Evitar prácticas que promuevan la formación o empeoramiento de suelos arcillosos puede marcar la diferencia entre una buena cosecha o una producción limitada por problemas de aireación, encharcamiento o compactación.
En este artículo te explicamos qué errores evitar y cómo cuidar la estructura del suelo para mejorar la productividad agrícola.
Suelos Arcillosos. ¿Qué es y por qué puede ser un problema?
Características de un suelo arcilloso
Un suelo arcilloso es aquel que contiene una alta proporción de partículas de arcilla (menores a 0.002 mm).
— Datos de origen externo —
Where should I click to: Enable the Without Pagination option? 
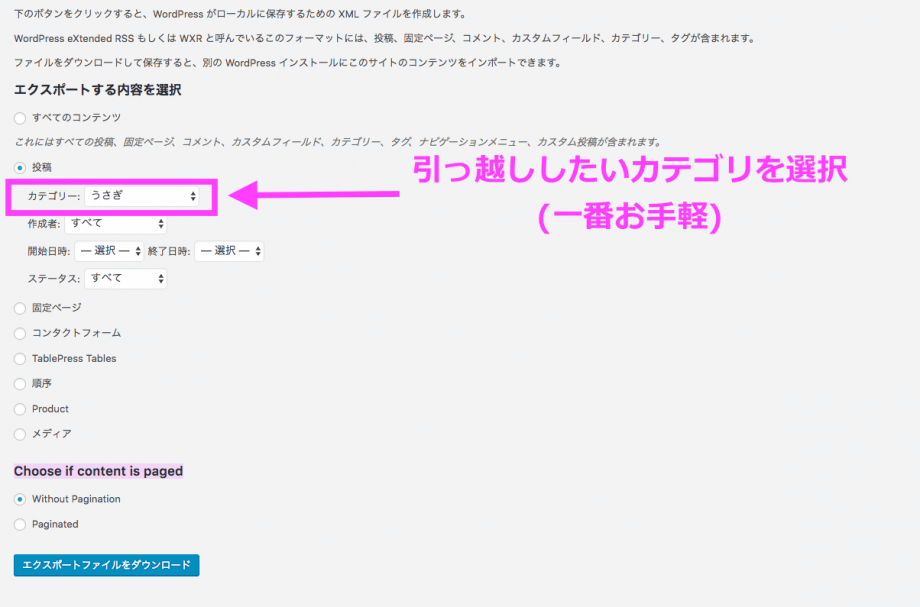pos(20,499)
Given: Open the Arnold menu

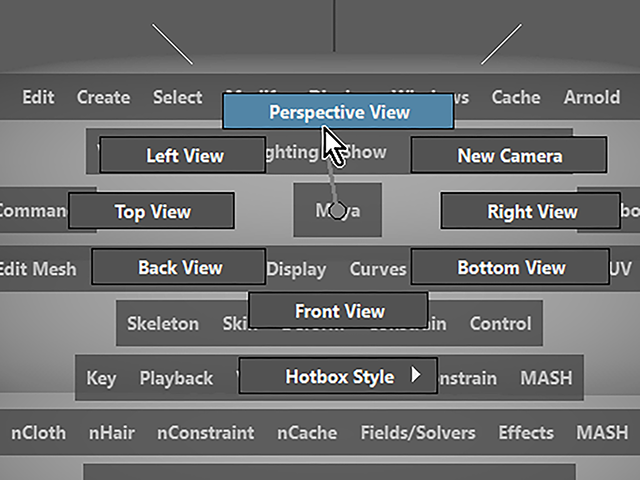Looking at the screenshot, I should tap(592, 97).
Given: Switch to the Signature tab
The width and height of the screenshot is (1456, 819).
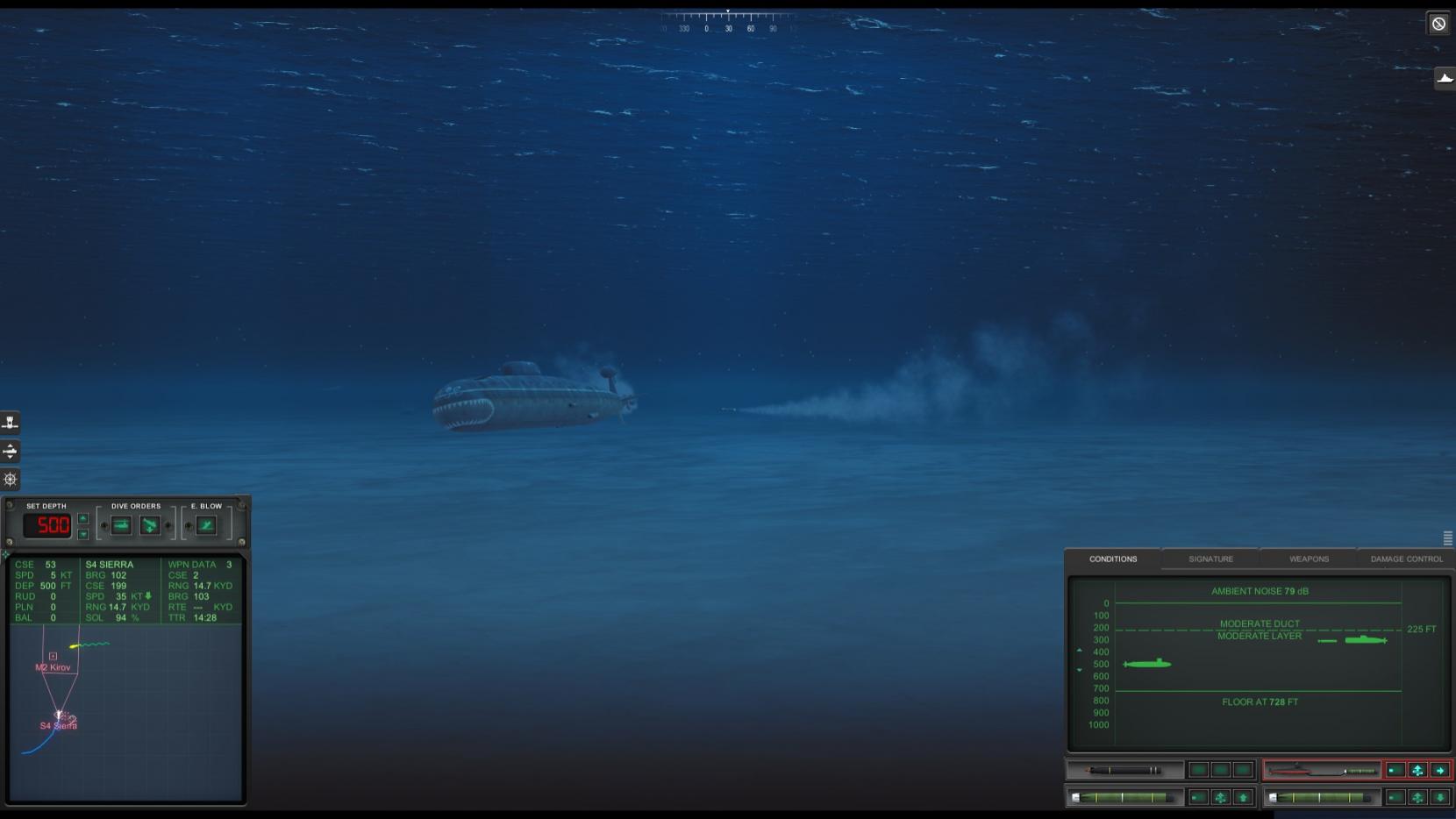Looking at the screenshot, I should [1210, 559].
Esto le da ciertas propiedades físicas como:
- Alta retención de agua.
- Baja aireación.
- Lenta infiltración.
- Alta capacidad de compactarse.
Aunque puede retener nutrientes, estas características hacen que sea difícil de trabajar y poco favorable para muchos cultivos.
Problemas asociados al exceso de arcilla
- Encharcamiento y pudrición de raíces.
- Dificultad para el desarrollo radicular.
- Menor actividad microbiana.
- Mayor propensión a la compactación y formación de costras superficiales.
Evita estas prácticas que provocan o empeoran suelos arcillosos
1. Uso excesivo de maquinaria pesada sin manejo adecuado
El paso constante de tractores y maquinaria, especialmente en suelos húmedos, puede causar compactación severa. Esto da lugar a capas duras (costras) que impiden el desarrollo de las raíces y el movimiento del agua.
¿Qué hacer?
- Trabaja el suelo cuando esté en punto de friabilidad (ni muy seco ni muy húmedo).
- Alterna caminos de paso y utiliza maquinaria con neumáticos adecuados.
2. Mal manejo del riego
El riego excesivo o mal programado en suelos con tendencia arcillosa favorece el encharcamiento, lavado de nutrientes y saturación del perfil del suelo.
¿Qué hacer?
- Implementa sistemas de riego por goteo o microaspersión.
- Programa los riegos según la evapotranspiración y el tipo de cultivo.
3. No realizar rotación de cultivos ni cobertura vegetal
El monocultivo continuo y la falta de cobertura vegetal promueven la degradación de la estructura del suelo, lo que puede favorecer la acumulación de partículas finas y la compactación superficial.
¿Qué hacer?
- Aplica rotación con cultivos de raíces profundas o leguminosas.
- Utiliza coberturas vivas o residuos vegetales para mantener la estructura del suelo.
4. No aplicar materia orgánica
La falta de materia orgánica reduce la capacidad de agregación del suelo, lo que lo vuelve más propenso a formar capas densas y arcillosas.
¿Qué hacer?
- Incorpora compost, estiércol bien descompuesto o enmiendas orgánicas.
- Fomenta la vida microbiana con biofertilizantes o microorganismos benéficos.
¿Cómo mejorar un suelo que ya presenta características arcillosas?
Incorporación de enmiendas minerales
La adición de arena de granulometría adecuada o yeso agrícola puede mejorar la estructura física del suelo arcilloso, aumentando la porosidad y reduciendo la compactación.
Labranza vertical controlada
Realizar subsolado o labranza profunda de forma puntual ayuda a romper capas compactadas y mejorar la infiltración sin alterar demasiado el perfil del suelo.
Cultivos estructurantes
Plantar especies con raíces profundas y agresivas, como sorgo forrajero, mijo o rábano forrajero, puede ayudar a airear naturalmente los suelos arcillosos.
Conclusión
Evitar suelos arcillosos o manejar adecuadamente su presencia es esencial para obtener buenos rendimientos agrícolas.
La prevención mediante prácticas adecuadas de riego, rotación, labranza y manejo orgánico puede evitar problemas graves como encharcamientos o pérdidas de productividad.
Con un enfoque técnico y sustentable, es posible mantener un suelo sano, fértil y con buena estructura para tus cultivos.